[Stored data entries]
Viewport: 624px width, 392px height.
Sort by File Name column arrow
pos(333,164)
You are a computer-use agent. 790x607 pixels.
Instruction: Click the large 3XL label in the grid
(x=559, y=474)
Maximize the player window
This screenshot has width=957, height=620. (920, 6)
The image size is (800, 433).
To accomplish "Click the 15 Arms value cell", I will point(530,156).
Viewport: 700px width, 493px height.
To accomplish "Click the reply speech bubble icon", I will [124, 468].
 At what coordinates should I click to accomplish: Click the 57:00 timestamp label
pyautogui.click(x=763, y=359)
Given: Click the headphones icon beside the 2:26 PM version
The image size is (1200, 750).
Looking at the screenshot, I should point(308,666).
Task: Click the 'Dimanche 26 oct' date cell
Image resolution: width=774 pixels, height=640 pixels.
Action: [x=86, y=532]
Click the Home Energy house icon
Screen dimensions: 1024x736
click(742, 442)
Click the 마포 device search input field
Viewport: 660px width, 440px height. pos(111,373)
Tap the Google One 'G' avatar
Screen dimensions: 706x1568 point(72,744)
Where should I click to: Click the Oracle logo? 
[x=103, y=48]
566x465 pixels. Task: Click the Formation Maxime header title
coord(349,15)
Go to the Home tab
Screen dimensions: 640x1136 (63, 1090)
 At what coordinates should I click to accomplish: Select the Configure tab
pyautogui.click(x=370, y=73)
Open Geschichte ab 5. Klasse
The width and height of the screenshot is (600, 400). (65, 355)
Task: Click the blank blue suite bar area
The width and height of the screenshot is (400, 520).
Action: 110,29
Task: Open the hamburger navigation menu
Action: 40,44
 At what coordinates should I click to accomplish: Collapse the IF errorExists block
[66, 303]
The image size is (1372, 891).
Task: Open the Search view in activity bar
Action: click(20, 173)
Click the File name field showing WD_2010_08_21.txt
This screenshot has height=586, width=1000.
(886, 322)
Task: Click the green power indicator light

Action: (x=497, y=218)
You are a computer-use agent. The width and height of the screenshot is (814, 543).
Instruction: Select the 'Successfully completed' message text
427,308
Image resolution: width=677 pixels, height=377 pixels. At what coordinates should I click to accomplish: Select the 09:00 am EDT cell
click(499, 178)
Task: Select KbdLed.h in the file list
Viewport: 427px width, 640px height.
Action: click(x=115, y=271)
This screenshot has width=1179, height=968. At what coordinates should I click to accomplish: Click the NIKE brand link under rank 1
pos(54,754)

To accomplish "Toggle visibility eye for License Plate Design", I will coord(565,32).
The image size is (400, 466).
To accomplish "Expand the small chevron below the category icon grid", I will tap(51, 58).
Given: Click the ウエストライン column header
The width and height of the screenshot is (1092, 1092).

PROBLEM TO SOLVE ▸
Filter the records for the word "will" and show every line that has it.

ANSWER ▸
To accomplish "Click the 15 Arms value cell", I will point(530,156).
To accomplish "Click the reply speech bubble icon", I will [124, 468].
To accomplish "Toggle visibility eye for License Plate Design", I will coord(565,32).
To accomplish "Expand the small chevron below the category icon grid", I will tap(51, 58).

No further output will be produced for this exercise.